Coding dilemma: How would you code this procedure? Is 57288 (Sling operation for stress incontinence [e.g., fascia or synthetic]) the best option?

Analyze the Bladder Neck Surgery

In this case the urologist performed a tubularization of the bladder neck, called the Leadbetter -Tenago operation. For this procedure, you should report 53431, says Michael A. Ferragamo, MD, FACS, clinical assistant professor of urology, University Hospital, State University of New York, Stony Brook.

"Using part of the posterior bladder, the bladder base, and bladder neck tissues to reconstruct and lengthen the urethra to provide and improve urinary continence describes the Leadbetter- Tenago procedure," Ferragamo explains.

You should attach diagnosis code 599.82 (Intrinsic [urethral] sphincter deficiency [ISD]) for this portion of the procedure.

Don't Miss Coding the MMK

For the placement of the small intestinal submucosal (SIS) sling the urologist actually performed a Marshall-Marchetti-Krantz (MMK) type of urethropexy procedure. During a classic MMK, the surgeon places sutures into the vaginal wall at the level of the urethra or bladder neck and anchors them to the pubic bone.

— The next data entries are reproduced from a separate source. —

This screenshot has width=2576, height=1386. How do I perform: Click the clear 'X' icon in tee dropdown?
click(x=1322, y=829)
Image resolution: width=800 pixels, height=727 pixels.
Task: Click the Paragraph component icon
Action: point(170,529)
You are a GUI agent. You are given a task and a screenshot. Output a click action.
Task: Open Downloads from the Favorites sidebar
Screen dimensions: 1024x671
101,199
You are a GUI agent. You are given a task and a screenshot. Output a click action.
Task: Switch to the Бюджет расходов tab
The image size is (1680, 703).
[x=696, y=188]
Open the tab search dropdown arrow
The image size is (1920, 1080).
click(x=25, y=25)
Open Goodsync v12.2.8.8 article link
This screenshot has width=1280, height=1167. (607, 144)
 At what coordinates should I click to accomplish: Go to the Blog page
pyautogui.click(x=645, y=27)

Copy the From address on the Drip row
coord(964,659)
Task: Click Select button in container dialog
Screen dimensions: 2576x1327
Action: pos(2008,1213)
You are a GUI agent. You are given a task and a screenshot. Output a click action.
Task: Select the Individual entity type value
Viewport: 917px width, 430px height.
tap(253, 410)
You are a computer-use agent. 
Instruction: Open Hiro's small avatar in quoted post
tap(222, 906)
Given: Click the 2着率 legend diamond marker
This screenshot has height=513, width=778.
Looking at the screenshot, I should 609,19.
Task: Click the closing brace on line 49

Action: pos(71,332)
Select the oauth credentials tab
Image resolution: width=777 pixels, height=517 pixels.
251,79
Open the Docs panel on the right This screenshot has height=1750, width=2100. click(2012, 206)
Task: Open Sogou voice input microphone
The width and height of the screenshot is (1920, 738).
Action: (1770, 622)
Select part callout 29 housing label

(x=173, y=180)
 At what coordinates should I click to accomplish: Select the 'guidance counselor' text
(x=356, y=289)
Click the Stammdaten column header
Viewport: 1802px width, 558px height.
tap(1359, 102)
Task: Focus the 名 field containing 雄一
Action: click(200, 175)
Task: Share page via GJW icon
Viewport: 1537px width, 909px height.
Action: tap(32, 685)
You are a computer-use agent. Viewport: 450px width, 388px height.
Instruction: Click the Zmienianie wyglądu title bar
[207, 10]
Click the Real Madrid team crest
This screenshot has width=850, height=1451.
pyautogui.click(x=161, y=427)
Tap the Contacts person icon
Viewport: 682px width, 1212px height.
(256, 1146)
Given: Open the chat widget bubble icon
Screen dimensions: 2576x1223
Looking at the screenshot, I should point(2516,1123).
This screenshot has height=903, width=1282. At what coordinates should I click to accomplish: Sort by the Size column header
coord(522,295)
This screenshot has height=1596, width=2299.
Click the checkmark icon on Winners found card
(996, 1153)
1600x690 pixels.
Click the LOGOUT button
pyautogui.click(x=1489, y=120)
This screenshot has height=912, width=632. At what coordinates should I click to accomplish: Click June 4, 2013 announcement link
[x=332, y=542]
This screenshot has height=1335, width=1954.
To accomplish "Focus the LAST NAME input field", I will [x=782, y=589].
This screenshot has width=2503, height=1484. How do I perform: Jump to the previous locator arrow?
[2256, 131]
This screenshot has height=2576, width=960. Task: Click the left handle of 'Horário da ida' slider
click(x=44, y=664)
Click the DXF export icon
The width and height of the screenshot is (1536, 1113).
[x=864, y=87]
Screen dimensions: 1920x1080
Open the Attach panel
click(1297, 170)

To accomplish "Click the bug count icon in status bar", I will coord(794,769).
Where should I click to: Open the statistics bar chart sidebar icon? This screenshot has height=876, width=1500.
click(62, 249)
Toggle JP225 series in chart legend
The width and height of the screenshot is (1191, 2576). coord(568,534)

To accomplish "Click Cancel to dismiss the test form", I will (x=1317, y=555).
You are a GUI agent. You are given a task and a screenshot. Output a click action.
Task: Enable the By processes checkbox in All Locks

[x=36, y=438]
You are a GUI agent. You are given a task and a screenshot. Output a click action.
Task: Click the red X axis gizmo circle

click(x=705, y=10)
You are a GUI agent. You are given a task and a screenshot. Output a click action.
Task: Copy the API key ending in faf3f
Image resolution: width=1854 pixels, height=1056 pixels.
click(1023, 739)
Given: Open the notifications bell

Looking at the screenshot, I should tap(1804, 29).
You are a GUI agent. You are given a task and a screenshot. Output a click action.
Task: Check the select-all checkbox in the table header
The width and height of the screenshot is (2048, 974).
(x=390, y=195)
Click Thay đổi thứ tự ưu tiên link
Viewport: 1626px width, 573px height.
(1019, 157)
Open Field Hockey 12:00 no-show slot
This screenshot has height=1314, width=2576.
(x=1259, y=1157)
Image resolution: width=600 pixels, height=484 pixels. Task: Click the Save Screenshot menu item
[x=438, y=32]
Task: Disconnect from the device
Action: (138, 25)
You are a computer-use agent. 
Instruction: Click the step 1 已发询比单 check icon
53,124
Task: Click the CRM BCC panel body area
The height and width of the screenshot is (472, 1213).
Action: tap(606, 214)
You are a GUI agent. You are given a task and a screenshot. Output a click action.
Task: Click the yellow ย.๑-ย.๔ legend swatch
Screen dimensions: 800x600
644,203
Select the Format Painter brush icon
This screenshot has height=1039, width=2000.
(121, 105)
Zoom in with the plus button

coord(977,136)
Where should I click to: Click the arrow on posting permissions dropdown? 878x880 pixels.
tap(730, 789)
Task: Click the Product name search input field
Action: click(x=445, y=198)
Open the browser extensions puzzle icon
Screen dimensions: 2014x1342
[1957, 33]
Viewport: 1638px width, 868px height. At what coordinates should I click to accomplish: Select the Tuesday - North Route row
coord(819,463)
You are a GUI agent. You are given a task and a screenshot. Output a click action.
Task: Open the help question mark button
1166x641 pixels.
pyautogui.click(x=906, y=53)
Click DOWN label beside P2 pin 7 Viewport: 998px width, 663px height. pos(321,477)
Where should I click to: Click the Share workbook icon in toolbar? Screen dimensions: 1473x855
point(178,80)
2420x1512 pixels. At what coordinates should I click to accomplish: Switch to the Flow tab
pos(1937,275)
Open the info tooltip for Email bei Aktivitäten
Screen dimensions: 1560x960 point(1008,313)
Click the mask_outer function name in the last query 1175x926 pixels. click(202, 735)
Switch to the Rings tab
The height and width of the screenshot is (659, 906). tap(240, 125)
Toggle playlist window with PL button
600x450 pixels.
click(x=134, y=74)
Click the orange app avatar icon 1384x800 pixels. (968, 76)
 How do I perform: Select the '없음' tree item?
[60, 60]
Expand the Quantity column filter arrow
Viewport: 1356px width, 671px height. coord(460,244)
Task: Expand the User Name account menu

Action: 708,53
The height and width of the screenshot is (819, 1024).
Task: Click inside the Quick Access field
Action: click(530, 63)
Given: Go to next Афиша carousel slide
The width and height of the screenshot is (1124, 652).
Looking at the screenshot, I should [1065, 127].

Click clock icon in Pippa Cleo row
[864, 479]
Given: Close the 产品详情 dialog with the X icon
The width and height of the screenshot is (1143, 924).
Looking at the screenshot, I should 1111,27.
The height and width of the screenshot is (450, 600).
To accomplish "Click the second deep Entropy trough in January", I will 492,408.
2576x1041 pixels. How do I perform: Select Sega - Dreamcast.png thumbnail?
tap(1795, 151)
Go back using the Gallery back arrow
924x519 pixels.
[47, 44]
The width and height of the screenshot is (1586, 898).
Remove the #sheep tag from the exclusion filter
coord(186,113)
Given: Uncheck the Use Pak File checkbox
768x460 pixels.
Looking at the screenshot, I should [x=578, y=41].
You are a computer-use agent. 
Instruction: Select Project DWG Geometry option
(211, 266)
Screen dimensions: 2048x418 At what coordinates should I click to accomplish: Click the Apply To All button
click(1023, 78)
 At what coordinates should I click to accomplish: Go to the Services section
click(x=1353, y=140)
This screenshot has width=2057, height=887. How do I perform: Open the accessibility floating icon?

However, in this case you can report 51840 (Anterior vesicourethropexy, or urethropexy [e.g., Marshall-Marchetti-Krantz, Burch]; simple) for the MMK, because the surgeon used SIS material rather than sutures to suspend the bladder neck. You would assign diagnosis code 625.6 (Stress incontinence, female).

Skip 57288 When There's No True Sling

Code 57288 (Sling operation for stress incontinence [e.g., fascia or synthetic]) is a transvaginal sling placement and would not be the appropriate code for this surgery, Ferragamo warns.

During a transvaginal approach the surgeon places fascia or other materials at the urethrovesical junction to partially encircle and suspend the urethra, according to CPT Assistant June 2002. The surgeon pulls the ends of the sling toward the symphysis pubis and for support may fasten them to the rectus abdominus sheath.

Beware: Although there are several different types of sling procedures for the correction of urinary incontinence, there is only one CPT® code for the various transvaginal sling procedures performed: 57288. Use 57288 when your urologist treats incontinence with a tension-free transvaginal tape (TVT), TOT, Monarc fascial hammock, Precision Tack Transvaginal Anchor System, and a percutaneous pubovaginal sling.